With the recent smattering of seemingly contradictory news on the economy, some things to bear in mind here:
Q3 growth from at 0.5% is not notable for being either good or bad, but:
1. It represents a slowdown from 0.7% in the previous quarter,
2. Some industries, including manufacturing and construction, are actually contracting
3. Theresa May’s pursuit of a hard brexit wasn’t evident until October, so there should be a sharper slowdown in the next set of figures.
The weaker pound is good, but not because the “pound was overvalued”. If the pound was overvalued then it is still overvalued, because the only devaluations it’s had are from brexit events, not from whatever undefined property is supposed to have been keeping it artificially inflated in the minds of people claiming it was overvalued. This is an irrational sentiment repeated by nervous brexiters who don’t think about what they’re saying.
It’s good because it acts as stimulation on foreign investment. But it’s bad because it means everyone is poorer (including businesses – which may be important) and it acts as a brake on foreign labour, with unpredictable effects. We don’t know the answers to the following:
1. How much will net migration fall as a result of the UK being 20% less economically attractive?
2. Will we have our own brain drain?
3. How much will this decrease productivity?
4. Will a sudden contraction in net migration push up salaries?
5. If salaries are pushed up quickly without corresponding increases in productivity, will those jobs still be viable?
The last point is interesting because there has been speculation that the reason the UK’s unemployment figures remained low in the aftermath of the financial crash was that we swapped high unemployment for low wages. We end up at the same argument that right wingers use to oppose minimum wage increases – if minimum wage goes too high then the jobs will simply disappear because it’ll no longer make sense to employ people in them. It’s a logical argument, but one that has never yet been true in real life. However, at some point it will be, and a weaker currency means businesses will have to be more productive to justify the same wages, but British businesses up until now have shown little ability to increase productivity.
So the weaker pound is a bit like low interest rates in the sense that it cushions us from some of the shock, but it comes with some undesirable and major side effects which may become problems in their own right.

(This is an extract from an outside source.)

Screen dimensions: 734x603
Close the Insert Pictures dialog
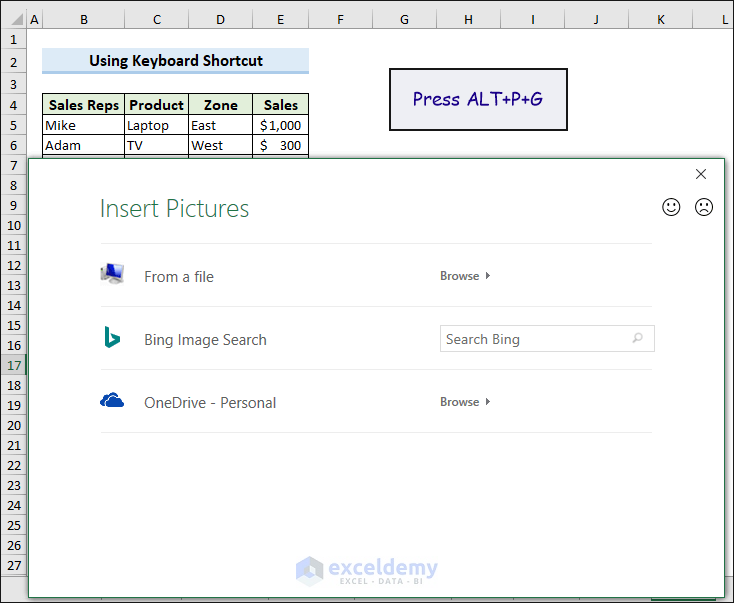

The most noticeable one in the last few days, of course, is Apple’s pricing. A lot of people are pointing out that Apple’s prices have increased in other countries too, so it can’t be because of brexit. Those people are wrong; the pre-tax price in the UK is almost exactly the same as the pre-tax price in the US, so the price change has factored in the weaker pound. If you think Apple’s new lineup has moved from merely expensive to eye-wateringly expensive, then get used to it because this is what a weaker currency means.